Light micrograph of the tunica media of a human aorta.

Aortic-wall tissue (above) generates electricity if squeezed, an attribute previously observed only in hard materials such as bone. Credit: Jose Calvo/SPL

Biophysics

The body electric: soft tissue makes electricity under stress

Ultrasound pulses trigger an electrifying effect in samples of Achilles tendon, heart valve and more.

Achilles tendons and other soft bodily tissues can produce an electric voltage when squeezed, a finding that could aid the diagnosis of some medical problems.

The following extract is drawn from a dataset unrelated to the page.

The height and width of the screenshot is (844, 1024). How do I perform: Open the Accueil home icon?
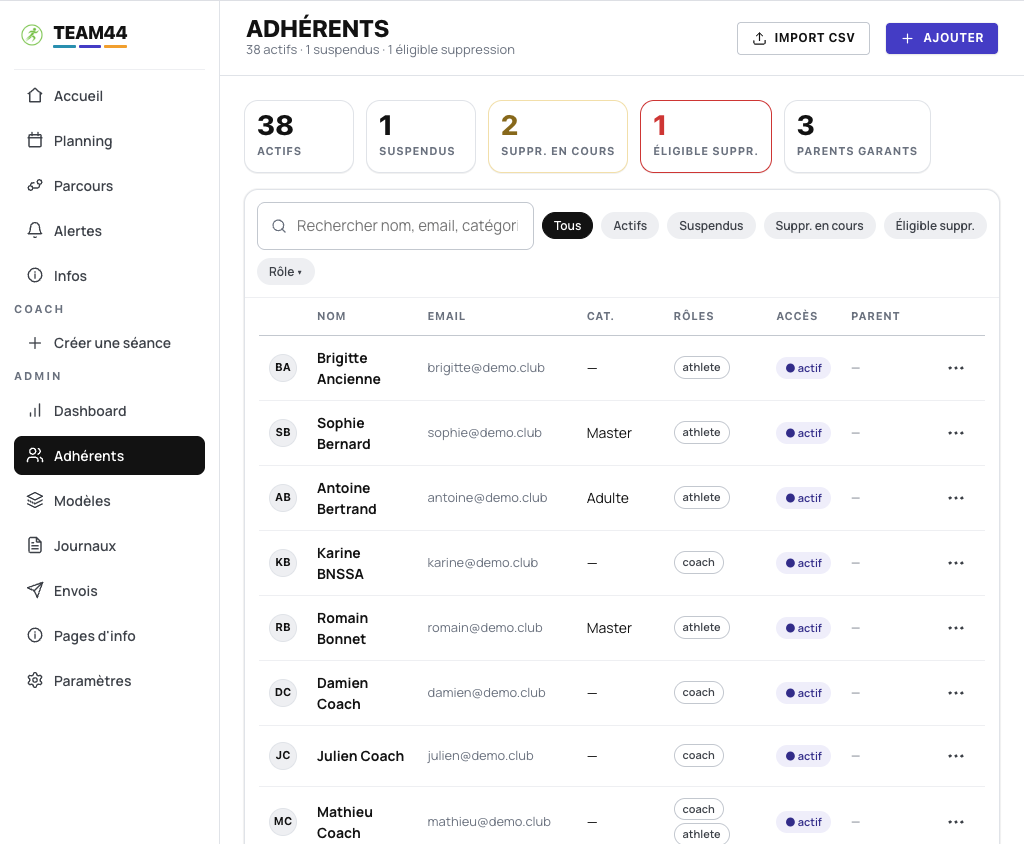(x=35, y=96)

Crystals, some semiconductors, dry biological tissues such as bone and other materials exhibit the piezoelectric effect, which is the ability to generate electricity when placed under mechanical stress. However, it was not clear whether soft tissues have the same property.

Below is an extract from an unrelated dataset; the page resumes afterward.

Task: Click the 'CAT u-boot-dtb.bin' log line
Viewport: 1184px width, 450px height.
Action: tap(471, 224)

Kenji Ikushima and his colleagues at Tokyo University of Agriculture and Technology tested for the effect in samples of aortic walls and heart valves from pigs, and Achilles tendons from cows. The researchers induced mechanical stress in the tissues by blasting them with focused pulses of ultrasound waves. Using a tiny antenna, the team detected the resulting electromagnetic waves produced by the piezoelectric effect. The stronger the ultrasound waves and stresses, the stronger was the signal the antenna picked up.

Piezoelectric forces could one day be used to help detect fibrosis: scarred tissue that damages an organ’s ability to function.